**Activity**
No picture should appear in the copy. Transcribe exactly, and only, the lines from the one with "Tap the red +1P badge" through the last line of the data below.

**Information**
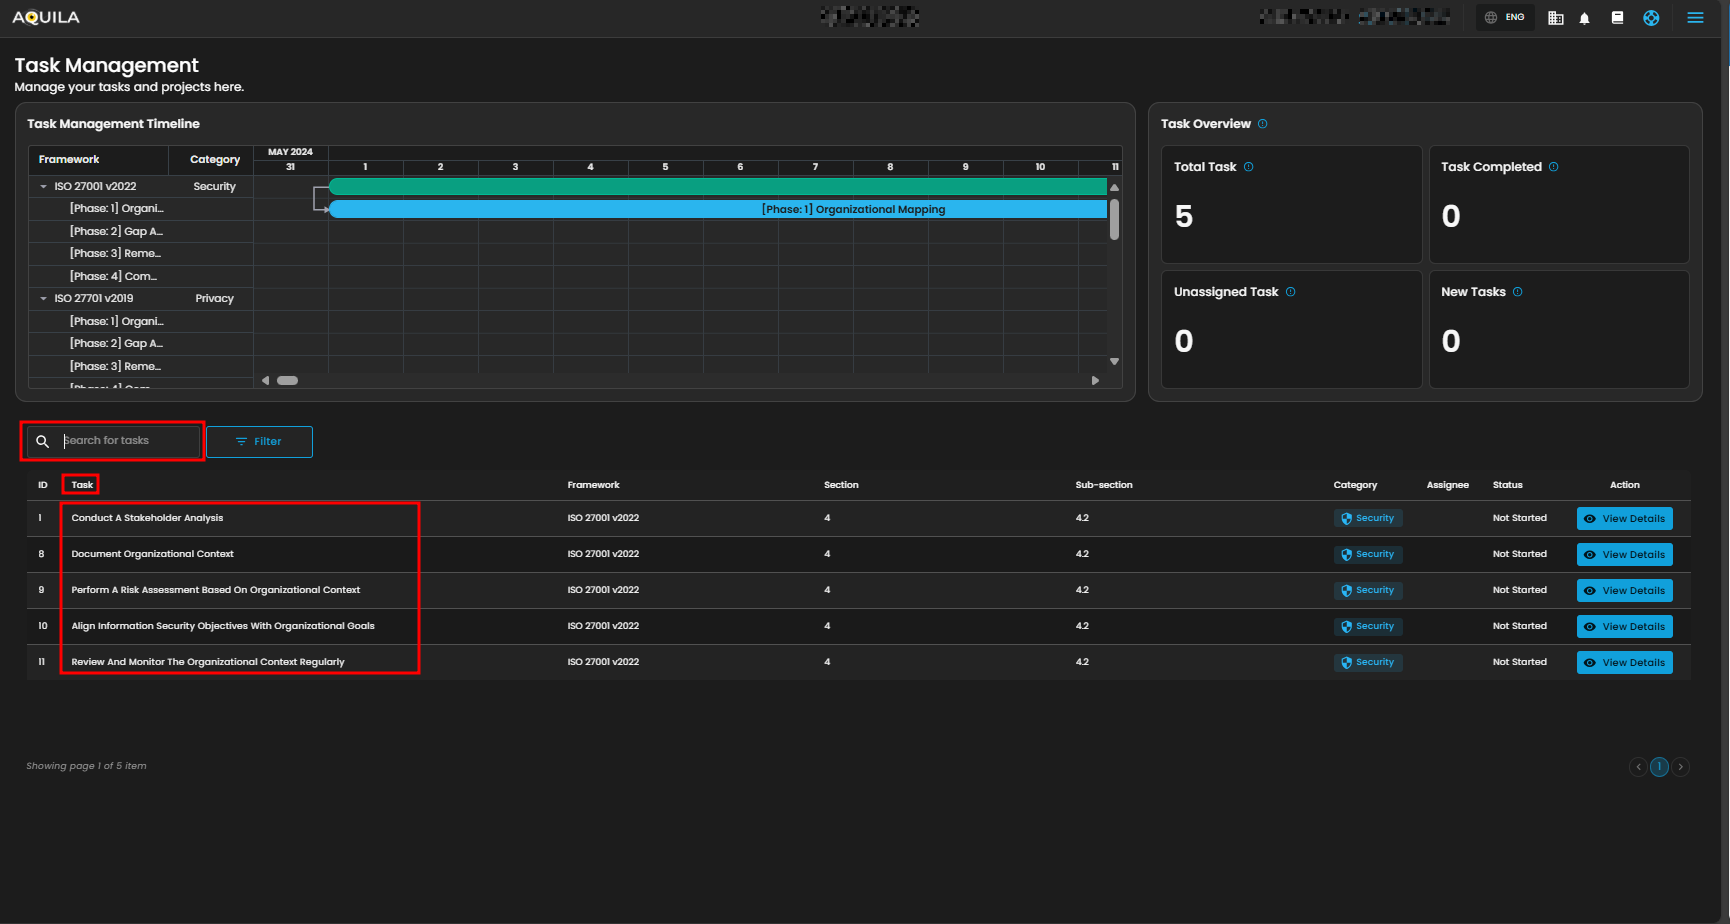
Task: Go to the next page arrow in pagination
Action: tap(1681, 767)
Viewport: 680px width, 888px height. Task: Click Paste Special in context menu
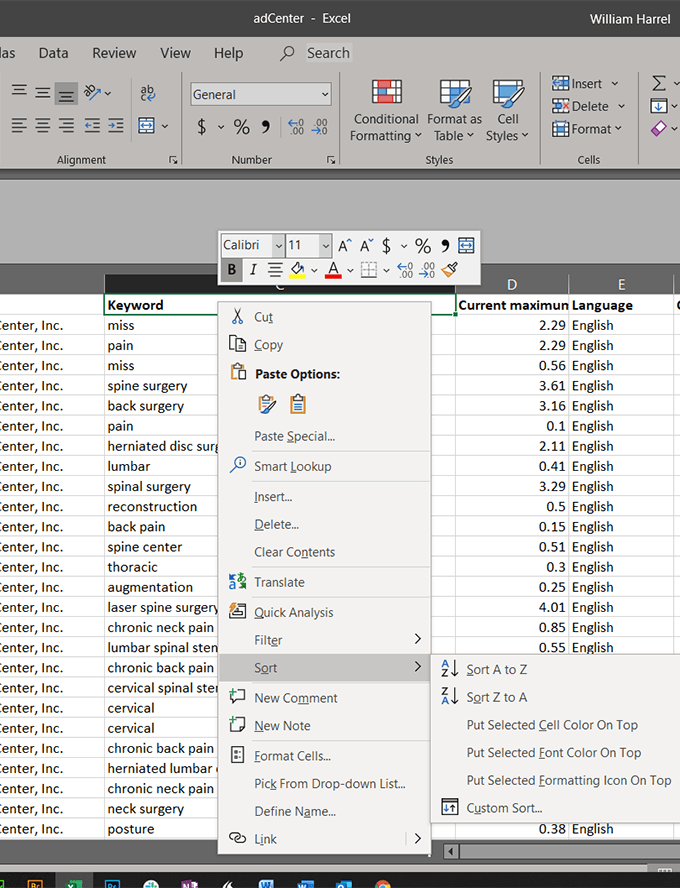pos(294,436)
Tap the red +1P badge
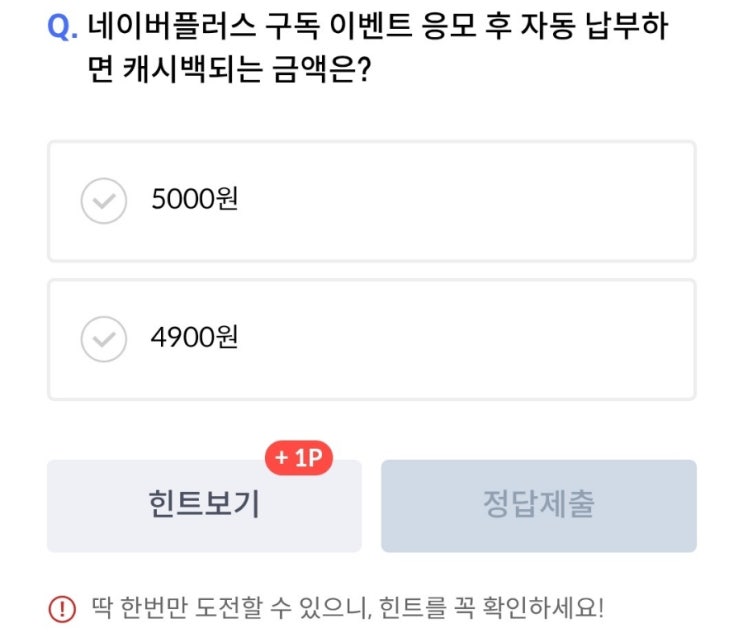Screen dimensions: 743x633 point(298,459)
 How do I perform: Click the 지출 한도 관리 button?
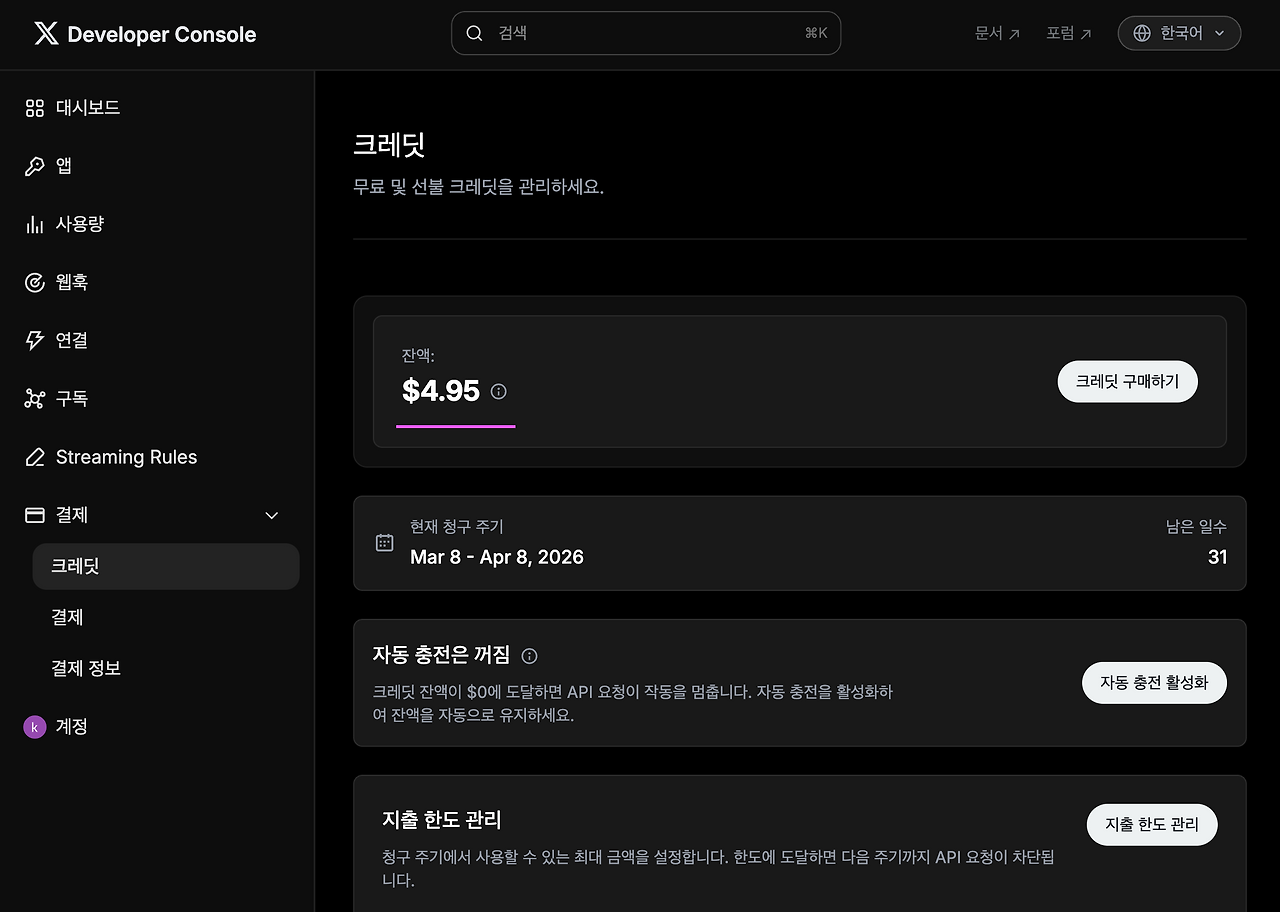tap(1152, 825)
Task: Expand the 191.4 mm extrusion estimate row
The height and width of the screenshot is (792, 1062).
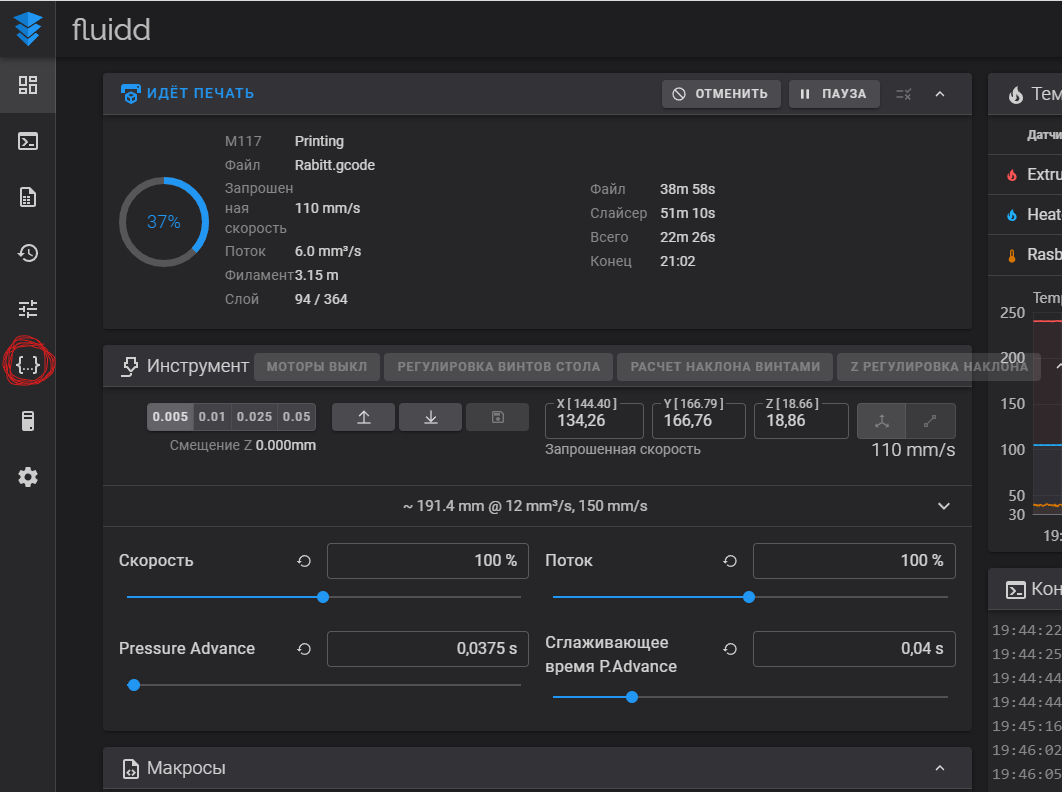Action: pos(943,506)
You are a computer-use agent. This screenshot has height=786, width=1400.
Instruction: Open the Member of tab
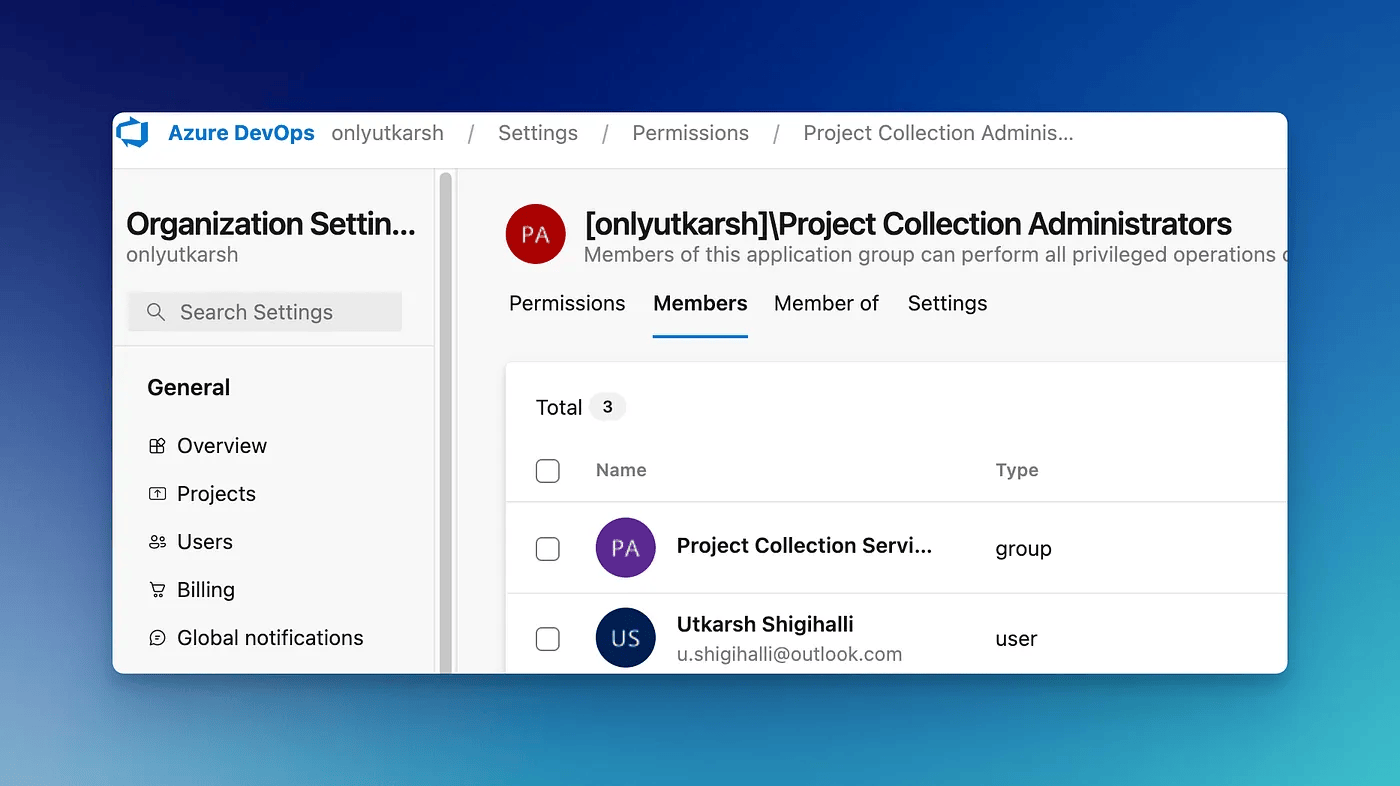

**Task solution**
Tap the red +1P badge
Screen dimensions: 743x633 point(298,459)
 How do I perform: Click the 지출 한도 관리 button?
tap(1152, 825)
Task: Expand the 191.4 mm extrusion estimate row
The height and width of the screenshot is (792, 1062).
Action: pos(943,506)
You are a computer-use agent. This screenshot has height=786, width=1400.
Instruction: Open the Member of tab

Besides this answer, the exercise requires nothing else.